Argument pour cette journée :


Le petit Hans[1], le cas Dominique[2] ou encore Dick[3] sont des figures emblématiques de ce que la psychanalyse a apporté à la clinique infantile. Ces expériences singulières nous invitent à examiner les dispositifs actuels dans le champ de la psychanalyse et ceux à inventer.


Lorsqu’une demande de prise en charge concerne un enfant, un adolescent, ou bien même une famille, de quelles façons le clinicien est-il amené à opérer?

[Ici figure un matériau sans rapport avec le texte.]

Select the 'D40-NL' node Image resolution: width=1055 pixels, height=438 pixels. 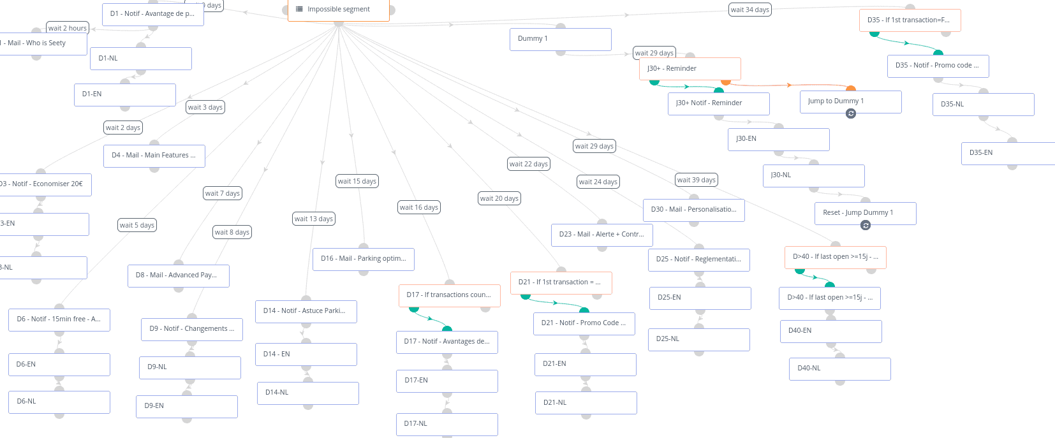pos(839,369)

À quelles techniques peut-il avoir recours afin de proposer une psychothérapie à un enfant? De quelle manière conduit-il la cure d’un adolescent, pris dans les remaniements psychiques puissants propres à son âge, tiraillé entre une position de dépendance et un désir d’émancipation ?


Instaurer une coopération de travail avec les adultes qui ont la charge de ces jeunes patients paraît indispensable. En partant de l’hypothèse de Jacques Lacan[4] que le symptôme de l’enfant ou de l’adolescent concerne ses parents et plus exactement leurs instances intrapsychiques, quelles propositions cliniques le psychothérapeute ou le psychanalyste peut-il offrir afin de construire une nouvelle voie possible?


Nous verrons comment la psychanalyse peut amener à une rectification subjective pour ces êtres qui composent une famille.


Lors de ce trente-huitième colloque, les membres du RPH proposent d’explorer ces questions, en partageant, à cette occasion, la méthode, les techniques et la théorie qui guident leur clinique quotidienne.



[1]Freud, S. (1909). Analyse d’une phobie chez un petit garçon de 5 ans, Cinq psychanalyses,PUF, Paris, 1973, pp. 93-198.

[2] Dolto, F. Le cas Dominique, Paris, Editions du Seuil, 1985.

[3] Klein, M. (1930). L’importance de la formation du symbole dans le développement du moi, in Essais de psychanalyse, Payot, Paris, 2005, pp. 263-278.

[4]Lacan, J. (1969). Deux notes sur l’enfant, Ornicar?, n°37, Navarin Éditeur, Paris, 1986, pp13-14.